Computational Near-Eye Displays: Engineering the Interface to the Digital World
GORDON WETZSTEIN
Stanford University
Immersive virtual reality and augmented reality (VR/AR) systems are entering the consumer market and have the potential to profoundly impact society. Applications of these systems range from communication, entertainment, education, collaborative work, simulation, and training to telesurgery, phobia treatment, and basic vision research. In every immersive experience, the primary interface between the user and the digital world is the near-eye display. Thus, developing near-eye display systems that provide a high-quality user experience is of the utmost importance.
Many characteristics of near-eye displays that define the quality of an experience, such as resolution, refresh rate, contrast, and field of view, have been significantly improved in recent years. However, a significant source of visual discomfort prevails: the vergence-accommodation conflict (VAC), which results from the fact that vergence cues (e.g., the relative rotation of the eyeballs in their sockets), but not focus cues (e.g., deformation of the crystalline lenses in the eyes), are simulated in near-eye display systems. Indeed, natural focus cues are not supported by any existing near-eye display.
Using focus-tunable optics, we explore unprecedented display modes that tackle this issue in multiple ways with the goal of increasing visual comfort and providing more realistic visual experiences.
INTRODUCTION
In current VR/AR systems, a stereoscopic near-eye display presents two different images to the viewer’s left and right eyes. Because each eye sees a slightly different view of the virtual world, binocular disparity cues are created
that generate a vivid sense of three-dimensionality. These disparity cues also drive viewers’ vergence state as they look around at objects with different depths in the virtual world.
However, in a VR system the accommodation, or focus state, of the viewer’s eyes is optically fixed to one specific distance. This is because, despite the simulated disparity cues, the micro display in a VR system is actually at a single, fixed optical distance. The specific distance is defined by the magnified image of the micro display, and the eyes are forced to focus at that distance and only that distance in order for the virtual world to appear sharp. Focusing at other distances (such as those simulated by stereoscopic views) results in a blurred view.
In the physical world, these two properties of the visual response—vergence and accommodation—work in harmony (see Figure 1). Thus, the neural systems that drive the vergence and accommodative states of the eye are neurally coupled.

Records of locating words and elements
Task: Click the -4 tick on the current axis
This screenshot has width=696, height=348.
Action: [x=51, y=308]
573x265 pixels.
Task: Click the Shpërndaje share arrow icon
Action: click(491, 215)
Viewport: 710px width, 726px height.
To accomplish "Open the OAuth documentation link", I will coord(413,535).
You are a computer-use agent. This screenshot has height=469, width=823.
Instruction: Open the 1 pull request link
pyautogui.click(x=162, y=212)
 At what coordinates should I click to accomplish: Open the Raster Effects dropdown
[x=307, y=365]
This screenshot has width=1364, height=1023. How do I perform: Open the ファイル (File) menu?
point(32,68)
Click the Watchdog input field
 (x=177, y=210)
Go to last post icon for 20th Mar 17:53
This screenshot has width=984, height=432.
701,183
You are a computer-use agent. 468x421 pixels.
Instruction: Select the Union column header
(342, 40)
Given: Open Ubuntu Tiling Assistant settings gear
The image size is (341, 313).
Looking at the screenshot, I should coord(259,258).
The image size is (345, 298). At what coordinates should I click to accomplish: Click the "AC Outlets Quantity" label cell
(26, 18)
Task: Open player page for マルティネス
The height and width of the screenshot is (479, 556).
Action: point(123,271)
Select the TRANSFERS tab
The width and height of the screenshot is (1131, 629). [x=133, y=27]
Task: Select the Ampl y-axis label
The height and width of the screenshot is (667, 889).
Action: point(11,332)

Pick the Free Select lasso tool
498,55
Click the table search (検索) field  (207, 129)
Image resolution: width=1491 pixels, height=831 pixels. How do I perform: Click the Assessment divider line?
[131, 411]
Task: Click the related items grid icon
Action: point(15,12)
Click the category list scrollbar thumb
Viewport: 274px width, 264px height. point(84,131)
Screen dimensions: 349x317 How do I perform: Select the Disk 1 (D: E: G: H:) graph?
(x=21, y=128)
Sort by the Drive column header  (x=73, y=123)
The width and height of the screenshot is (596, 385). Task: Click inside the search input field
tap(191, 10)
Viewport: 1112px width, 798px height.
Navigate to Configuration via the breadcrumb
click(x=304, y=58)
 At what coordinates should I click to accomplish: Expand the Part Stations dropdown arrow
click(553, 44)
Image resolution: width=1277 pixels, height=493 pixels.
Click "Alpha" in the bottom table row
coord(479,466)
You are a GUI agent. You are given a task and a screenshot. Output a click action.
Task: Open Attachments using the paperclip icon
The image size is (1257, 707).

**PROBLEM REQUIREMENTS**. Quote the near-eye display text above, starting at "Computational Near-Eye Displays: Engineering" and ending at "the utmost importance.".

**RESPONSE TO THE TASK**.
Computational Near-Eye Displays: Engineering the Interface to the Digital World
GORDON WETZSTEIN
Stanford University
Immersive virtual reality and augmented reality (VR/AR) systems are entering the consumer market and have the potential to profoundly impact society. Applications of these systems range from communication, entertainment, education, collaborative work, simulation, and training to telesurgery, phobia treatment, and basic vision research. In every immersive experience, the primary interface between the user and the digital world is the near-eye display. Thus, developing near-eye display systems that provide a high-quality user experience is of the utmost importance.